#### Supplied material

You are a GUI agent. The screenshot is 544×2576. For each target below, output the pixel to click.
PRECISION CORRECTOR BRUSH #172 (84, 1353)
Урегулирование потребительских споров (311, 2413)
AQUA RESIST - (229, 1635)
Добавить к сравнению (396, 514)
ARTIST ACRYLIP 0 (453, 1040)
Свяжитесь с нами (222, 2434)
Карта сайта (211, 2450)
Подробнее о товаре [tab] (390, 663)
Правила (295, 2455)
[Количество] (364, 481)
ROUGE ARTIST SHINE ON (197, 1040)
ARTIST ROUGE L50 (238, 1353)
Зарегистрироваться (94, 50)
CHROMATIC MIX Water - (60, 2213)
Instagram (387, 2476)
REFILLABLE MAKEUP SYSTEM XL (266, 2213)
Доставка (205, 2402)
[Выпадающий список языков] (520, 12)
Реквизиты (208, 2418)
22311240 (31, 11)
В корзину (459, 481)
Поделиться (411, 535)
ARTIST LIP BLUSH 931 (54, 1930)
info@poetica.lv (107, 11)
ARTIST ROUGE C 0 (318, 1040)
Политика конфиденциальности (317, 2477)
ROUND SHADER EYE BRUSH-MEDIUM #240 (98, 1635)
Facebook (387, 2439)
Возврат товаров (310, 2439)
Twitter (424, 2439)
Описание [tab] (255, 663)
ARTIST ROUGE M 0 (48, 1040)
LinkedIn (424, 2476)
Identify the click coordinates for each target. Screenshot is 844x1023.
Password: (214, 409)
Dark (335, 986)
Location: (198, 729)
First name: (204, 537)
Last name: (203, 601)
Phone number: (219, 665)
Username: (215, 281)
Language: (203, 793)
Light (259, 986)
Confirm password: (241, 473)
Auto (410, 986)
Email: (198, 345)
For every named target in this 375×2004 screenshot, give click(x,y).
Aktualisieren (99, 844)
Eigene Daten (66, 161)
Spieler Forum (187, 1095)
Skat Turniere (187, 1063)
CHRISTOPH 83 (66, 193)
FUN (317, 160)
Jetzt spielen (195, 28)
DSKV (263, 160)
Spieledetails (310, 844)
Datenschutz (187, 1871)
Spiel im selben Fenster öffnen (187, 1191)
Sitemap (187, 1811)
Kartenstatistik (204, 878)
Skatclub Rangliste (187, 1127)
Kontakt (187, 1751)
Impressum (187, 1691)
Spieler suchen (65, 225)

########

Task
Please copy out everything from the start of the material down to and including the line containing "Username: (215, 281)", reproducing each line verbatim.

Expected output
You are a GUI agent. The screenshot is 544×2576. For each target below, output the pixel to click.
PRECISION CORRECTOR BRUSH #172 (84, 1353)
Урегулирование потребительских споров (311, 2413)
AQUA RESIST - (229, 1635)
Добавить к сравнению (396, 514)
ARTIST ACRYLIP 0 (453, 1040)
Свяжитесь с нами (222, 2434)
Карта сайта (211, 2450)
Подробнее о товаре [tab] (390, 663)
Правила (295, 2455)
[Количество] (364, 481)
ROUGE ARTIST SHINE ON (197, 1040)
ARTIST ROUGE L50 (238, 1353)
Зарегистрироваться (94, 50)
CHROMATIC MIX Water - (60, 2213)
Instagram (387, 2476)
REFILLABLE MAKEUP SYSTEM XL (266, 2213)
Доставка (205, 2402)
[Выпадающий список языков] (520, 12)
Реквизиты (208, 2418)
22311240 (31, 11)
В корзину (459, 481)
Поделиться (411, 535)
ARTIST LIP BLUSH 931 (54, 1930)
info@poetica.lv (107, 11)
ARTIST ROUGE C 0 (318, 1040)
Политика конфиденциальности (317, 2477)
ROUND SHADER EYE BRUSH-MEDIUM #240 (98, 1635)
Facebook (387, 2439)
Возврат товаров (310, 2439)
Twitter (424, 2439)
Описание [tab] (255, 663)
ARTIST ROUGE M 0 (48, 1040)
LinkedIn (424, 2476)
Identify the click coordinates for each target. Screenshot is 844x1023.
Password: (214, 409)
Dark (335, 986)
Location: (198, 729)
First name: (204, 537)
Last name: (203, 601)
Phone number: (219, 665)
Username: (215, 281)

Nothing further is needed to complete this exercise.